Stalin'in ilk önemli icraatı, Rusya nüfusunun yüzde 80'ini oluşturan köylülerin tarlalarına devlet adına el koymak oldu. Özel mülkiyeti yok etmeye yönelik bu politika gereği, Rus köylülerinin bütün mahsulü silahlı görevliler tarafından toplandı. Bunun sonucunda, çok şiddetli bir açlık baş gösterdi. Yiyecek hiçbir şey bulamayan milyonlarca kadın, çocuk ve yaşlı açlıktan yaşamını yitirdi. Kazakistan nüfusunun yüzde 20'si açlıktan öldü. Kafkasya'daki ölü sayısı bir milyonu aştı. Stalin, bu politikasına direnmeye çalışan yüz binlerce insanı, Sibirya'daki çalışma kamplarına yolladı. Tutsakların çok ağır şartlarda ölesiye çalıştırıldıkları bu kamplar, bu insanların çoğuna mezar olacaktı. Öte yandan on binlerce insan, Stalin'in gizli polisi tarafından idam edildi. Aralarında Kırım ya da Türkistan Türkleri'nin de bulunduğu milyonlar, Rusya'nın uzak köşelerine zorla göç ettirildi.
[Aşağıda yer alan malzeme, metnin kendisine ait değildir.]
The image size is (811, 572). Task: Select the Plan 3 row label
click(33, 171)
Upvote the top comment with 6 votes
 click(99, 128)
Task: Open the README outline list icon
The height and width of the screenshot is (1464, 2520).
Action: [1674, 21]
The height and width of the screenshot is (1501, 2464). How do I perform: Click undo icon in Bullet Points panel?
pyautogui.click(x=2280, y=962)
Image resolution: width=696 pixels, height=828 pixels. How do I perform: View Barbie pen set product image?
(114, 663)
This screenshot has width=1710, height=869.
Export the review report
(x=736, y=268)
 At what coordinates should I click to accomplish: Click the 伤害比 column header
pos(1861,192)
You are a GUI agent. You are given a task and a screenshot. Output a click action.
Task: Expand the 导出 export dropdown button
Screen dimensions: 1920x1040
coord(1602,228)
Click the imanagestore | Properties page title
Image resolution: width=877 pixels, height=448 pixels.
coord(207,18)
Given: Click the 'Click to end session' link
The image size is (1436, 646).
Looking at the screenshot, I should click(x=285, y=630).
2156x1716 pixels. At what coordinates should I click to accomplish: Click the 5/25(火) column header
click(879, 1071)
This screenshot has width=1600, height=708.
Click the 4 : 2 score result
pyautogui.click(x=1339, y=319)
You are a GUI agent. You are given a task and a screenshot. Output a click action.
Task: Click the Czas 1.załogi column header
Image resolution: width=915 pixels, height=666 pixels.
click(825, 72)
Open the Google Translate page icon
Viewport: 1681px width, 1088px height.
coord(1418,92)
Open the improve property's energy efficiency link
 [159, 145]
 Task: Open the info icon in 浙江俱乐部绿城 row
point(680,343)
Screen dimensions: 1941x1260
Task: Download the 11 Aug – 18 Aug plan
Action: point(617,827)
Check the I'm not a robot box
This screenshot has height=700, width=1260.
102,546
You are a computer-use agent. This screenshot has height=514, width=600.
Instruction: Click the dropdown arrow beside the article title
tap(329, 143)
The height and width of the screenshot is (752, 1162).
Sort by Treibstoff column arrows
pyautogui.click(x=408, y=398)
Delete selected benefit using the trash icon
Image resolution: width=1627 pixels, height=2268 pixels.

Stalin, tüm bu kanlı politikaları sonucunda yaklaşık 20 milyon insanı katletti. Tarihçilerin bildirdiğine göre, bu vahşetten özel bir zevk duyuyordu. Kremlin'deki çalışma masasına oturup, toplama kamplarında öldürülen ya da idam edilen insanların sayılarını içeren listeleri incelemekten büyük keyif alıyordu. Stalin döneminde devlet terörü sadece sistemi eleştirenlere ve aydınlara zarar vermekle kalmamış, herkes kendini tehdit altında hisseder hale gelmişti. En ufak bir "muhalefet"i olduğu düşünülen insanlar, kitleler halinde "Gulag" adı verilen toplama kamplarına dolduruluyor ve katlediliyordu. Stalin terör sayesinde ülkenin tümü üstünde mutlak iktidarını kurdu.